* _Activity_:
Beneath this instruction is a block of data; output from it exactly the lines that run from the one containing "Click the ゆうID利用規約に同意する" through the one containing "Task: Add a new attachment with the plus icon", inclusive.

* _Stored data_:
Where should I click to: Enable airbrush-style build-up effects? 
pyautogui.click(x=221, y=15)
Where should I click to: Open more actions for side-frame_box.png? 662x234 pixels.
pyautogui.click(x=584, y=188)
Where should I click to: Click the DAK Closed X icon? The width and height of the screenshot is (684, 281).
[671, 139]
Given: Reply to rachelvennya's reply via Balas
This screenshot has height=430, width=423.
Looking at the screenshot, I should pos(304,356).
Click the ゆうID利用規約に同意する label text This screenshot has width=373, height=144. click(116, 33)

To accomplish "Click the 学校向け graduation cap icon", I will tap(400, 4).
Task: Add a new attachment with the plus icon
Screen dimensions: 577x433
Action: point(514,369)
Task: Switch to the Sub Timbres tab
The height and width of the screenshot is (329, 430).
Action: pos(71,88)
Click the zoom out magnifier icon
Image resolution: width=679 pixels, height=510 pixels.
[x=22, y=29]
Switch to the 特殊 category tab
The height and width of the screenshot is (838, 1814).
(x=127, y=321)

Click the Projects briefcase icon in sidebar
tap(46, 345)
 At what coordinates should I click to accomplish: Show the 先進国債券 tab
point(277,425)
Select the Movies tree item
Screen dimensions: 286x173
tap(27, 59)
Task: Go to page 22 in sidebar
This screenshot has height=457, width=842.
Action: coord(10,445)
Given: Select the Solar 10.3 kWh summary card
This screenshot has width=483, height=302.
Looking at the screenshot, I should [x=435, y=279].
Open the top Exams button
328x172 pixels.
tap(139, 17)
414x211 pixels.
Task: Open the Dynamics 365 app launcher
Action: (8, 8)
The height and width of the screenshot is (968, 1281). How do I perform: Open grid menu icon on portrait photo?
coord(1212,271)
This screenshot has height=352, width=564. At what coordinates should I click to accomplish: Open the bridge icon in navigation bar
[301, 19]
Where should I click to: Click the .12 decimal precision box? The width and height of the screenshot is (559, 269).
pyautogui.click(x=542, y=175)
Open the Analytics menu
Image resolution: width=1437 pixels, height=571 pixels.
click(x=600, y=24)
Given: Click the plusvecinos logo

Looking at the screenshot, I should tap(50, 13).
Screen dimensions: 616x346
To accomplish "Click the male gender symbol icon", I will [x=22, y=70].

* _Solution to this task_:
Click the ゆうID利用規約に同意する label text This screenshot has width=373, height=144. click(116, 33)

To accomplish "Click the 学校向け graduation cap icon", I will tap(400, 4).
Task: Add a new attachment with the plus icon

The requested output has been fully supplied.